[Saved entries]
Start of Block

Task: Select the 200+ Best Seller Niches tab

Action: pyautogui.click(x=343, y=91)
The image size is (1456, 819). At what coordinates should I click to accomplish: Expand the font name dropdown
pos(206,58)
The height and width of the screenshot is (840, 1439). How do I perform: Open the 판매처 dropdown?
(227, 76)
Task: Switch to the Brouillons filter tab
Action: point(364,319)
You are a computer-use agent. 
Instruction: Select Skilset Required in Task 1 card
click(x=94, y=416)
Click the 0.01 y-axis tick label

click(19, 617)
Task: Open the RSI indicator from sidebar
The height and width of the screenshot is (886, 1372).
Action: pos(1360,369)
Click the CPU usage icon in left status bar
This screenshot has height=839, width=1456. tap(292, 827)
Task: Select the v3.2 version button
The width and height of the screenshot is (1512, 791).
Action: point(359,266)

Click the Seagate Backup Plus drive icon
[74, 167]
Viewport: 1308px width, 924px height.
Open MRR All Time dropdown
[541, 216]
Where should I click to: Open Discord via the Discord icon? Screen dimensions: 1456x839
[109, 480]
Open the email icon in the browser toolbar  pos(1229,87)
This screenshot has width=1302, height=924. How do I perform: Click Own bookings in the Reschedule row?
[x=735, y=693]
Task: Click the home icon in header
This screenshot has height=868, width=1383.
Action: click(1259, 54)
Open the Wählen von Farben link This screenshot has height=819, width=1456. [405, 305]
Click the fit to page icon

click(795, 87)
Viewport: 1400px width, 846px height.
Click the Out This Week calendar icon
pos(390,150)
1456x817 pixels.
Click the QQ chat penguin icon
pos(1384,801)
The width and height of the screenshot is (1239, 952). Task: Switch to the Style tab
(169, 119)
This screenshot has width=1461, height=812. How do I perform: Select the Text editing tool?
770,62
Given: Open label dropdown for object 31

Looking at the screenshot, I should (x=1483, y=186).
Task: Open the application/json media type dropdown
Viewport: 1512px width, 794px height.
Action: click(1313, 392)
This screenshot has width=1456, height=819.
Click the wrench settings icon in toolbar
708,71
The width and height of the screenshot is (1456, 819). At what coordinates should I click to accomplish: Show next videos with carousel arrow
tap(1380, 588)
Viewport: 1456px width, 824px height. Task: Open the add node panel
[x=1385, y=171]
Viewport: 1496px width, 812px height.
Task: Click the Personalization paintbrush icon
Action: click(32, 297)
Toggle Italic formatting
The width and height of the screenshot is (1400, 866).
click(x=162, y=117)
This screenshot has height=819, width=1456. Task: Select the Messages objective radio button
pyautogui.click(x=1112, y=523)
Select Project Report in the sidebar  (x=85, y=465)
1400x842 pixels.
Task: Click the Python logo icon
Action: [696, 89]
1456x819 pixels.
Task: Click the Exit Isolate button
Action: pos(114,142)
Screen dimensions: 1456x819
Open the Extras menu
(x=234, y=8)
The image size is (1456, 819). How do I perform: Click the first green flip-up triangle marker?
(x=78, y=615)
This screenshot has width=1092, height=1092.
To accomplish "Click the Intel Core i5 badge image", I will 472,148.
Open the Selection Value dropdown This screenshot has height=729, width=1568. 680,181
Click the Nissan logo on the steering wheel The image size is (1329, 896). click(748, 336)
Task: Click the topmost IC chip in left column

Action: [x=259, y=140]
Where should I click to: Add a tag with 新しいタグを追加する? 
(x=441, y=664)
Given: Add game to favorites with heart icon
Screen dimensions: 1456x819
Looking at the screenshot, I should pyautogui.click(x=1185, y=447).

End of Block

PROBLEM DETAILS: In your answer, include only the lines above starting at the line that holds "The width and height of the screenshot is (1512, 791)." and ending at the line that holds "Viewport: 1400px width, 846px height.", copied exactly.

ANSWER SPACE:
The width and height of the screenshot is (1512, 791).
Action: point(359,266)

Click the Seagate Backup Plus drive icon
[74, 167]
Viewport: 1308px width, 924px height.
Open MRR All Time dropdown
[541, 216]
Where should I click to: Open Discord via the Discord icon? Screen dimensions: 1456x839
[109, 480]
Open the email icon in the browser toolbar  pos(1229,87)
This screenshot has width=1302, height=924. How do I perform: Click Own bookings in the Reschedule row?
[x=735, y=693]
Task: Click the home icon in header
This screenshot has height=868, width=1383.
Action: click(1259, 54)
Open the Wählen von Farben link This screenshot has height=819, width=1456. [405, 305]
Click the fit to page icon

click(795, 87)
Viewport: 1400px width, 846px height.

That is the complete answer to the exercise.